Q17. Do you agree with the assertion in PW Contention 1 that the "[t]he Aging Management program proposed in the Pilgrim Application for license renewal is inadequate with regard to aging management of buried pipes and tanks that contain radioactively contaminated water, because it does not provide for monitoring wells that would detect leakage?"

A17. (ABC, BRS, SPW, WHS) No.

Q18. What is the basis for your disagreement?

A18. (ABC, WHS, BRS, SPW) Only six systems contain buried pipes and tanks within the scope of the PNPS license renewal. Only two of those six systems contain or could contain radioactive liquid: (1) the CSS, which contains radioactive liquid, and (2) the SSW system, which, although highly unlikely, could contain radioactive liquid. For both the CSS and SSW system, Pilgrim has developed aging management programs ("AMPs") that will maintain the pressure boundary of the buried pipes and tanks in those systems to provide 9

reasonable assurance that the CSS and SSW system will perform their system intended functions. The AMPs will protect against the loss of material due to corrosion and other aging effects in a manner sufficient to provide reasonable assurance that the buried pipes in those systems will remain capable of performing their intended functions.

In addition, Pilgrim employs surveillance testing for the CSS and SSW system.

These surveillance tests periodically demonstrate that the systems are capable of performing their intended functions. Therefore, monitoring wells are not necessary to ensure that the CSS and SSW system do not develop leaks that would impair the performance of their intended functions. Indeed, monitoring wells to detect leakage would not be nearly as effective as the AMPs and the surveillance programs in place and credited under the plant's technical specifications for ensuring that the CSS and the SSW system will perform their intended functions.

III. DISCUSSION A. Function and Purpose of the PNPS License Renewal AMPs Q19. Please describe the function and purpose of the PNPS license renewal AMPs.

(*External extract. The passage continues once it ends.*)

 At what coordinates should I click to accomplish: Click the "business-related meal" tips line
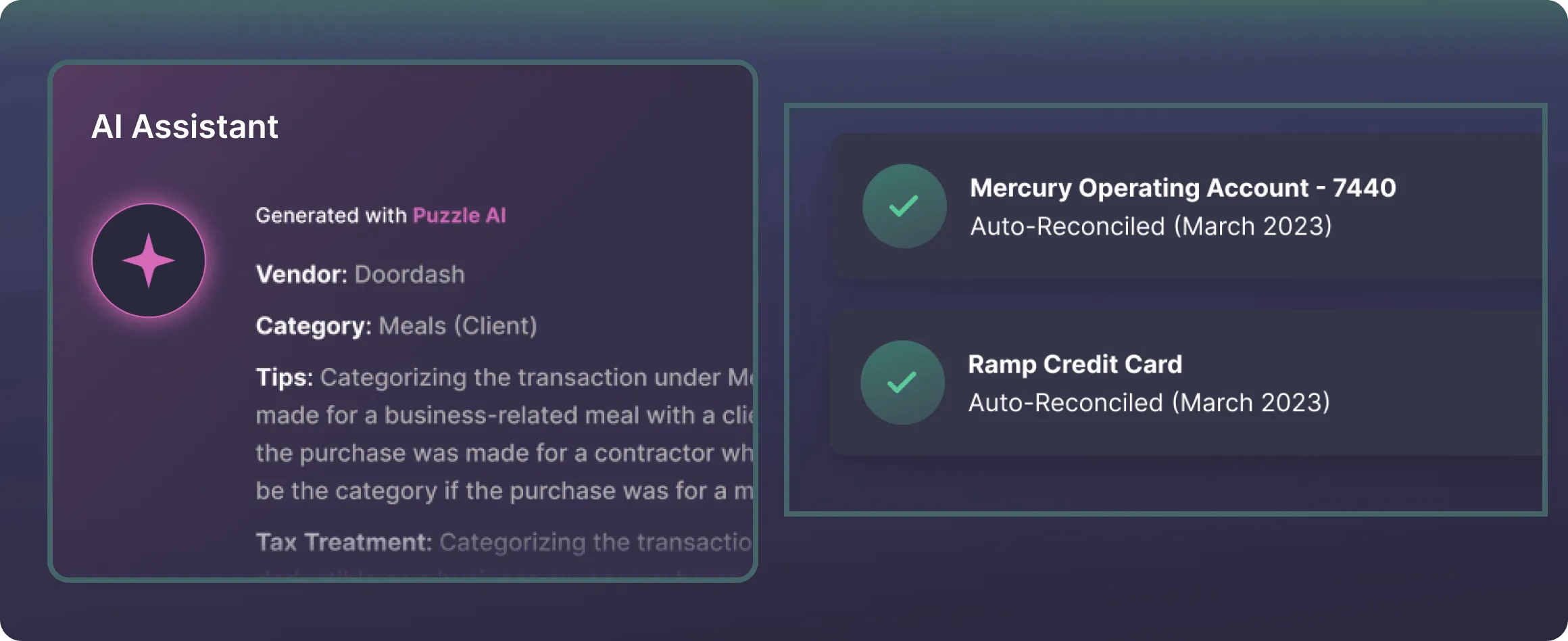click(504, 414)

A19. (ABC) 10 C.F.R. Part 54 governs the matters that must be considered in a license renewal proceeding. 10 C.F.R. §§ 54.21 and 54.29(a) focus on the management of the effects of aging on certain systems, structures, and components defined in the license renewal rule. PNPS has identified AMPs to provide reasonable assurance that the effects of aging during the renewed license term are managed for the systems, structures, and components that are witl-in the scope of license renewal. The purpose of the AMPs identified in the PNPS license renewal application is to manage the effects of aging so that the intended function(s) of systems, structures, and components will be maintained consistent with the current licensing basis for the period of extended operation in accordance with 10 C.F.R. §54.21(a)(3).

10

The PNPS license renewal AMPs manage the effects of aging on buried piping and tanks that are within the scope of license renewal and subject to aging management review. The objective of the aging management programs as applied to buried pipes and tanks is to maintain the pressure boundary of the buried pipes and tanks so as to provide reasonable assurance that the systems containing the buried pipes and tanks can perform their system intended functions in accordance with 10 C.F.R. §§ 54.4(a)(1), (a)(2) or (a)(3).

Q20. How are the systems, structures, and components within the scope of license renewal identified?

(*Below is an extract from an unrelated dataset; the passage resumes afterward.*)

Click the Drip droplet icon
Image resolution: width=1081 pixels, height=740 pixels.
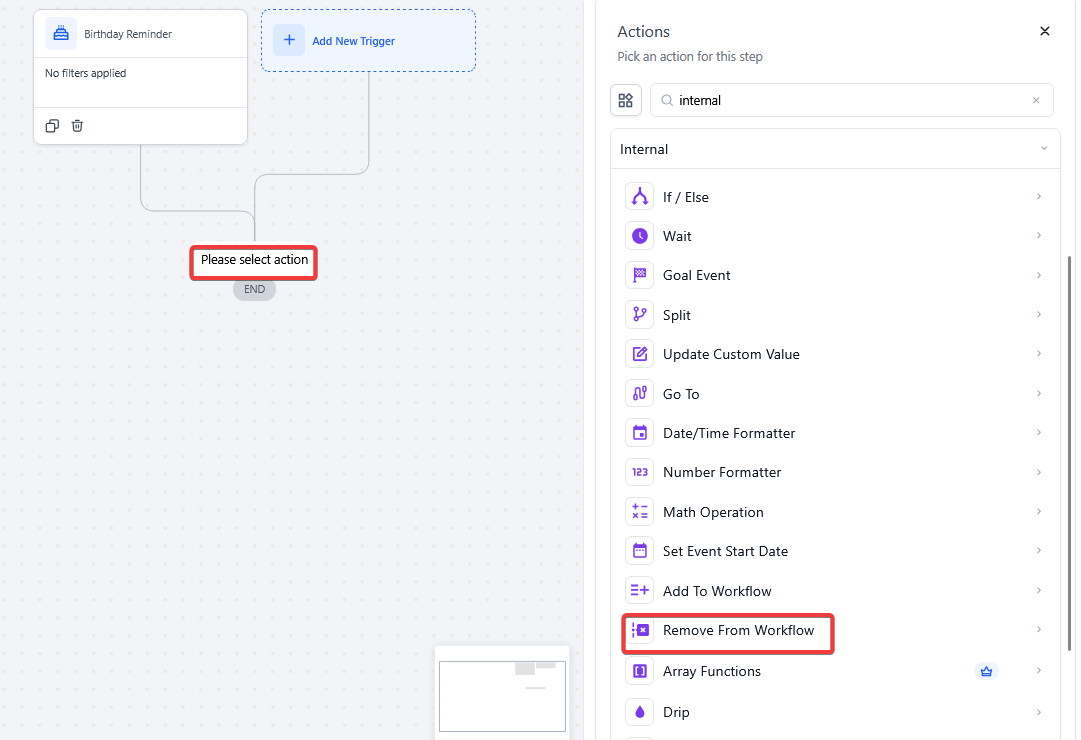640,712
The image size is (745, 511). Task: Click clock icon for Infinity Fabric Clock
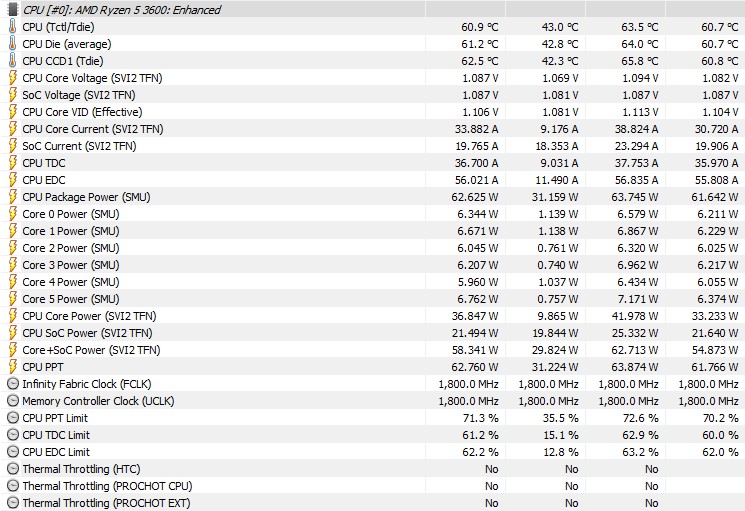pyautogui.click(x=13, y=384)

A20. (ABC) The scoping criteria for license renewal set forth in 10 C.F.R. § 54.4(a) dictate the plant systems, structures, and components that are within the scope of 10 C.F.R. part 54. This provision reads in full as follows:

(a) Plant systems, structures, and components within the scope of this part are -

(1) Safety related systems, structures, and components which are those relied upon to remain functional during and following design-basis events (as defined in 10 C.F.R. 50.49 (b)(1)) to ensure the following functions -

(i) the integrity of the reactor coolant pressure boundary; (ii) the capability to shut down the reactor and maintain it in a safe shut-down condition; or (iii) the capability to prevent or mitigate the consequences of accidents which could result in potential offsite exposures comparable to those referred to in § 50.34(a)(1), § 50.67(b)(2), or § 100.11 of this chapter as applicable (2) All non-safety-related systems, structures, and components whose failure could prevent satisfactory accomplishment of any of the functions identified in paragraphs (a)(1) (i), (ii), or (iii) of this section.

11

(3) All systems, structures, and components relied on in safety analyses or plant evaluations to perform a function that demonstrates compliance with the Commission's regulations for fire protection (10 C.F.R. 50.48),

enviromnental qualification (10 C.F.R. 50.49), pressurized thermal shock (10 C.F.R. 50.61), anticipated transients without scram (10 C.F.R. 50.62),

and station blackout (10 C.F.R. 50.63).

Thus, 10 C.F.R. §§ 54.4(a)(l)-(3) define both the safety-related and non-safety-related systems, structures, and components that are within the scope of license renewal and the functions of the systems, structures, and components that are intended to be assured by the AMPs. Of these systems, structures, and components that fall within the scope of license renewal, 10 C.F.R. § 54.21(a)(1) defines the systems, structures, and components that are subject to aging management review as those that (i) perform an intended function, as described in § 54.4, without moving parts or witlhout a change in configuration or properties; and (ii) are not subject to replacement based on a qualified life or specified time period.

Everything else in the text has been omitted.